2026年5月28日木曜日

『神の熱い眠り』 オースン・スコット・カード

カードの原点といえる長篇。SF的要素は少なく神話的だが、後の作品『死者の代弁者』などにも通じる読後感

■裏表紙より抜粋
あらゆる苦痛が瞬時に癒され、不幸や恐怖の存在しない世界―少年レアドが暮らすその世界に突如<苦痛>が蔓延した朝、人々の前に不思議な男が現われた。
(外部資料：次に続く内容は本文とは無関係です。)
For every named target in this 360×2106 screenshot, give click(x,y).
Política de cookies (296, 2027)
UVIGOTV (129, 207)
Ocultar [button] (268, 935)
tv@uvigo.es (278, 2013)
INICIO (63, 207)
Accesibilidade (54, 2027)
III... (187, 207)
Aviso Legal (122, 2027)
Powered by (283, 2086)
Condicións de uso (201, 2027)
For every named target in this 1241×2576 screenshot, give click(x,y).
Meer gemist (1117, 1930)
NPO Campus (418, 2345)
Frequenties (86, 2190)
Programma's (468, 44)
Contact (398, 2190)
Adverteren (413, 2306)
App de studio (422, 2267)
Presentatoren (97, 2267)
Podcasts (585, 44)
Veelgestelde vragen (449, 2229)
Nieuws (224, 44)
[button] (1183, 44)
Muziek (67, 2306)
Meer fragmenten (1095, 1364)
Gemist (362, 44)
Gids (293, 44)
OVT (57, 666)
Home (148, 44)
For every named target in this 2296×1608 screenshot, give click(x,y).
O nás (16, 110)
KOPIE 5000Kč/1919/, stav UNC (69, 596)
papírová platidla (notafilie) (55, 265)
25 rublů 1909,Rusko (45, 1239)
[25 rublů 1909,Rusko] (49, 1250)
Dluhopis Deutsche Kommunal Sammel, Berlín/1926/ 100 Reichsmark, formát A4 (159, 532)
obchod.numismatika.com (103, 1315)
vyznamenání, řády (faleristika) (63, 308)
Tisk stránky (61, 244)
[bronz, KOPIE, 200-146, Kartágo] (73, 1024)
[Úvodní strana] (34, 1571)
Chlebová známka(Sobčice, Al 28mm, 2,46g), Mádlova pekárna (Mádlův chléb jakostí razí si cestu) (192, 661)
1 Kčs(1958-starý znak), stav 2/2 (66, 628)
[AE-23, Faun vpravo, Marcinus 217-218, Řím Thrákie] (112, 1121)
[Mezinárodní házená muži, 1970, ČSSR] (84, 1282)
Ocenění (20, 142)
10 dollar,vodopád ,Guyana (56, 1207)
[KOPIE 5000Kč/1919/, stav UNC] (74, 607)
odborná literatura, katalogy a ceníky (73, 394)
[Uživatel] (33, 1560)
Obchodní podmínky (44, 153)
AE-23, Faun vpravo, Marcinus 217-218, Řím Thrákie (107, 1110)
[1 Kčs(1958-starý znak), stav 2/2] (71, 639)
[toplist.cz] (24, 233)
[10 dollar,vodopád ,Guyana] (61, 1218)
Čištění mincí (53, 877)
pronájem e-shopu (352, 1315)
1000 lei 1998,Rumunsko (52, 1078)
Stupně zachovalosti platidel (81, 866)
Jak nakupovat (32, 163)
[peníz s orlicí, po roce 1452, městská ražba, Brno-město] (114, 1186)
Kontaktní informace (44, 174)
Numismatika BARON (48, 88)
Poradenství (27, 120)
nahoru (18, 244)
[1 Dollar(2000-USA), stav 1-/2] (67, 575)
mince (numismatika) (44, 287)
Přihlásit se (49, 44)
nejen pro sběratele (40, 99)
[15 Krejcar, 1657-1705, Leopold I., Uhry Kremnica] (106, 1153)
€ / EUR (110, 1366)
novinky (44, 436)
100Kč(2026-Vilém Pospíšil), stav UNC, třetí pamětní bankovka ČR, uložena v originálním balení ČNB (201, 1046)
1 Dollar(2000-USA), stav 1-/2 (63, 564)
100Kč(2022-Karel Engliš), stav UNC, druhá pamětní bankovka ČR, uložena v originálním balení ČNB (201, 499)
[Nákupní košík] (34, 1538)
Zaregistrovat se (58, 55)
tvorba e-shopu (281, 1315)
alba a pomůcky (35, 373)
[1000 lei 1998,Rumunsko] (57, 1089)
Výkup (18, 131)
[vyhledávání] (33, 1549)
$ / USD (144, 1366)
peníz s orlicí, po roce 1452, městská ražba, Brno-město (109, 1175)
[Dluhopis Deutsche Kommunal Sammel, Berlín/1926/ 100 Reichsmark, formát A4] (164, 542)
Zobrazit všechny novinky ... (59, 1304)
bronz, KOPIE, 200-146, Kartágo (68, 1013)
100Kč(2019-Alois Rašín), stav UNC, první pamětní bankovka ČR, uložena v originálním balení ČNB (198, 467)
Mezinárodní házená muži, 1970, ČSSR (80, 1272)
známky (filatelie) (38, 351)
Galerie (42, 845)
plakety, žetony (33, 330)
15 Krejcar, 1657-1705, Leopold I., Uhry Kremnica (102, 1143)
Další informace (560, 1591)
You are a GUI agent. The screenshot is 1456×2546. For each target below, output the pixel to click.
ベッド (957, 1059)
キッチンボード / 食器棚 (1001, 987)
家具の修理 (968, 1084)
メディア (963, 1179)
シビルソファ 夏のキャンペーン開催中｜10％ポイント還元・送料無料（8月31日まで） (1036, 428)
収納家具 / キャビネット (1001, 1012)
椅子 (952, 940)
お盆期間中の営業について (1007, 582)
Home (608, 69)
男はジェイスン・ワーシング、伝説の神と同じ名の持ち主だった。

■感想
本書は、<ワーシング年代記シリーズ>の1巻です。
SF的要素は「ソメック(人工冬眠薬)」と「宇宙船」が少しばかり登場しますが、中世ヨーロッパの僻地を舞台としたような世界で、読後感は神話に近いです。
ジェイスン・ワーシングの一万五千年以上にわたる波乱の人生を、ジェイソンに語らせるのではなく、僻地の鍛冶屋の息子に夢を通じて伝達して書き留めさせる、という構造が面白さを最後まで持続させています。
また、カードの原点にあたる作品のため、後の作品のキャラクターの原型やストーリー展開を思わせる節があるのもファンとしては面白いところでもあります。
(THE WORTHING SAGA by Orson Scott Card, Copyright 1978,1979,1980,1982,1989,1990. 1995年発行)

★★★


■ワーシング年代記シリーズ
・『神の熱い眠り』(Copyright 1978,1979,1980,1982,1989,1990. 1995年発行)
・『キャピトルの物語』(Copyright 1978,1979,1980,1982,1989,1990. 1995年発行)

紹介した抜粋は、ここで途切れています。